Fees rising as new court transcript model takes hold

Fees are going up as the Ontario government gets ready to outsource the production of court transcripts next month.

Under a new fee schedule, the cost per page is $4.30 for an original certified transcript, up from the previous $3.20 for non-Court of Appeal matters. Under the new system, parties will be able to request expedited transcripts for either $6 per page to get them within five business days or $8 per page for a 24-hour turnaround. The Ministry of the Attorney General notes the fee schedule has remained the same for 22 years.

The fee increases come as Arkley Professional Services gets set to begin administering the court transcript process as of June 9. The move follows years of litigation over how the governments treats its court reporters who have also been doing the transcription work.

In a case going back years, the Ontario Public Service Employees Union accused the province of violating its collective agreement by not applying it to court reporters who prepare and certify transcripts. At one point, the union took the matter to the Grievance Settlement Board as it sought an order applying the terms and conditions of the collective agreement.

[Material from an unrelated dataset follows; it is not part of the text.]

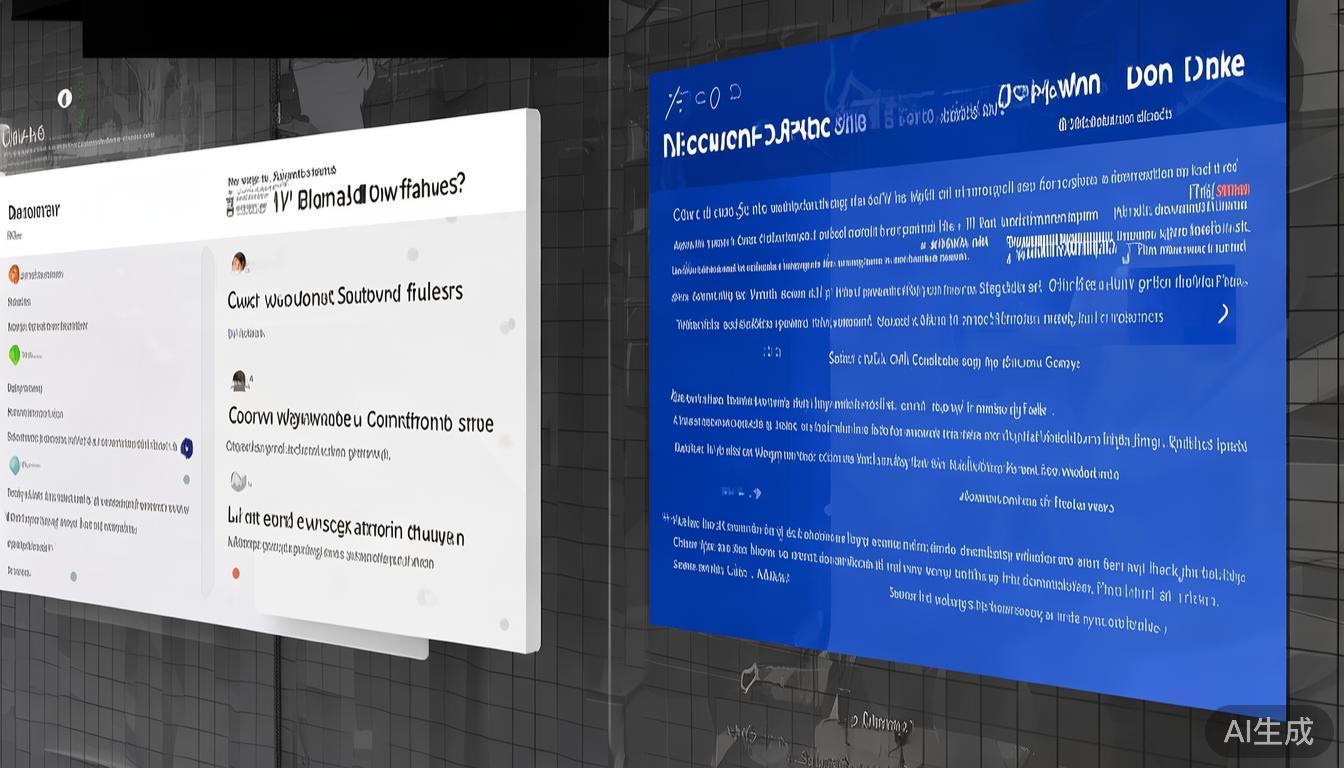Open the 'Coorwn' post title link
1344x768 pixels.
[x=360, y=420]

The board found the duties court reporters perform in typing and certifying transcripts of court proceedings was bargaining-unit work rather than additional freelance-type duties beyond their regular courtroom activities. But the dispute continued as the union alleged the government failed to act on the rulings.

Earlier this year, the government and OPSEU reached a deal that would provide compensation to court reporters for their transcription work up until now. The settlement also allowed the government to move forward with contracting out transcription work to independent providers.

Among those who will move onto the Arkley’s list of providers, should they choose, are the ministry court reporters themselves. That list will likely include a host of transcription service providers. The Court Reporters’ Association of Ontario, has thus created its own service, Accurately Noted, to connect its members with those who may be using the Arkley list.

“Pick someone you know that does a good job,” says association president Joanne Hardie, who emphasizes the importance of accuracy in doing transcription work.

“Look for familiar names,” she advises lawyers. “First and foremost, consider the court reporter of record.”

Kim Neeson, of Neeson & Associates Court Reporting and Captioning Inc., says there are positives and negatives to the new system. Among the positives are the ability of parties to choose a transcriptionist they like and the ability to expedite requests by going to someone they know will do the job quickly. But Neeson notes the potential downsides given that parties may not be using the court reporter who was there during the proceedings.

"There's more of a chance of error," she says, noting the recordings often pick up random noises that can interfere with the transcription work. In addition, in cases where the court reporter has forgotten to turn off the recording during breaks, the transcriptionist may not realize that something is off the record later on, says Neeson.

The Court Reporter's Association is also asking questions about the certification of those who will be on the list to provide services along with its members. Last week, Durham College began a 14-week, $375 evening course to “become a certified court transcriptionist” in light of the new model.

Hardie says she doesn’t have all of the details on the course but notes the association questions whether it’s enough to do the job given the need for added supports like mentorship and other forms of training.

In the end, Neeson says the the new system will be a case of "buyer beware" when it comes to ensuring quality and accuracy.

"You pick people from the list who are properly qualified," she says.

Hardie notes some court reporters are still unhappy with the changes after a long fight over their working conditions and the outsourcing issue. But she says it has largely accepted the reality given that other provinces have moved towards independent providers. That’s why, she notes, it has moved to highlight members’ qualifications through the Accurately Noted web site.

“We can’t fight it anymore,” she says. “I think we need to reinvent ourselves.”

Update May 13: Comments from Kim Neeson added.